Шрифт:
Интервал:
Закладка:
Альбицкий, наломав можжевели, подложил ее снизу, поджег - и весело, постреливая, побежал играющий пламень, сухо запахло дымком, бесцветно и тихо поднимавшимся вверх.
Достали из сумок и сеток припасы - бутерброды, хрустящие баранки, румяно запеченные «пряженцы». У Ивана Федоровича нашелся большой кусок жареного зайца, прошпигованного салом. Он тонко насек его своим кинжалом, взялся за флягу с ромом и, сказав: «С полем, господа!» - нацедил серебряный стаканчик и подал его Софье Петровне.
- Вам, как живому воплощению древней богини охоты, - первая чарка!

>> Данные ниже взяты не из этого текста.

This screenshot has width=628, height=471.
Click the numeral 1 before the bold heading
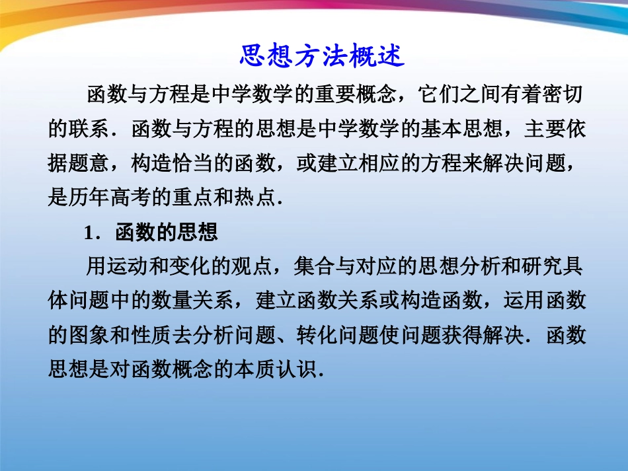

Софья Петровна ответила в таком же старомодно-изысканном стиле:
- За подвиги и славу неутомимых немвродов! - Быстро выпила и рассмеялась: - Однако стрелы этой богиня потеряли остроту: видели, как я утром промазала по зайцу...
Иван Федорович сказал с находчивой любезностью:
- Но они без промаха пронзают сердца.
Софья Петровна, внутренне очень довольная, скромно опустила глаза.

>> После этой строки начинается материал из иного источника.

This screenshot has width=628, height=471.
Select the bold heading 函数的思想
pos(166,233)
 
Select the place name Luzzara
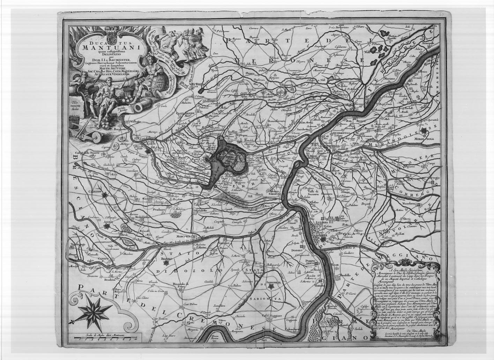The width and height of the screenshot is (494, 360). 317,222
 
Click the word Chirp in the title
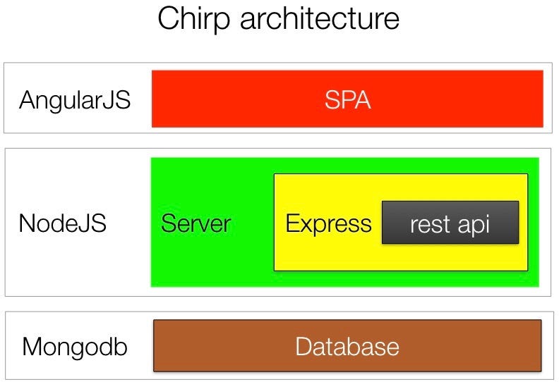coord(194,19)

- Ну что вы, Иван Федорович... Куда мне, старухе! Мне в монастырь пора, под черный платок, грехи замаливать.
Альбицкий, весело взглянув на Фомичева, улыбнулся:
- Никогда не думал, что вы такой учтивый кавалер. Иван Федорович, снова нацедив стаканчик, с поклоном подал его художнику. Потом стаканчик пошел вкруговую.

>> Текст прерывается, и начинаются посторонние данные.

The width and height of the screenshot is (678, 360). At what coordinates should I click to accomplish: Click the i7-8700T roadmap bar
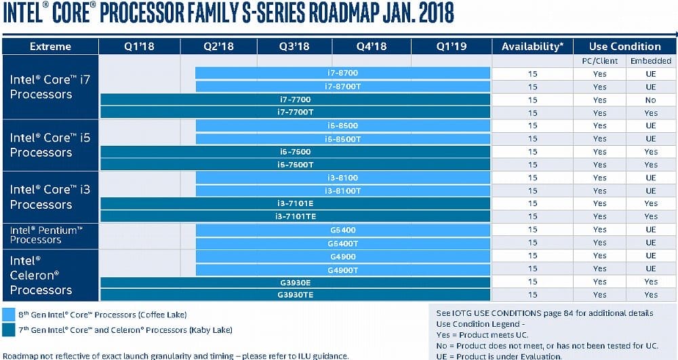pos(342,87)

Вьюгины пили неумело, смущаясь и морщась, Фомичев и Альбицкий - привычно, медленно, с наслаждением.
Все глубоко и остро ощущали тепло, уют, отдых, непередаваемо волнующее освобождение от всего того будничного, привычного, что оставалось за этими осенними лесами, за радостью этого вольного охотничьего дня.
Лесная поляна светилась двойным светом - костра и солнца, живописно обвисали на сучьях, рядом с ружьями, усатые зайцы, и чутко, счастливо спали, положив головы на лапы, усталые гончие.
Костер гудел ровно, успокаивающе и, округляясь, принимал какие-то лироподобные очертания. Ветки можжевели, мгновенно воспламеняясь и истончаясь, рассыпались и трещали, как детская погремушка.
По кружкам бежал, разливался бруснично-темный чай.
Софья Петровна с удовольствием закусывала всем, что ей предлагалось, с удовольствием пила огненный чай, во вкусе которого чувствовался запах палой листвы, аромат осени. Сколько рассказов и воспоминаний будет в Москве!
Она сказала, обводя глазами охотников:
- Как хорошо!
- Превосходно, - откликнулся Иван Николаевич, лежавший у самого костра.
Фомичев посмотрел на него с хитрой улыбкой:
- Ты, Иван Николаевич, кажется, попом ходишь сегодня - ни разу еще не ударил, даже стволов у ружья не прогрел?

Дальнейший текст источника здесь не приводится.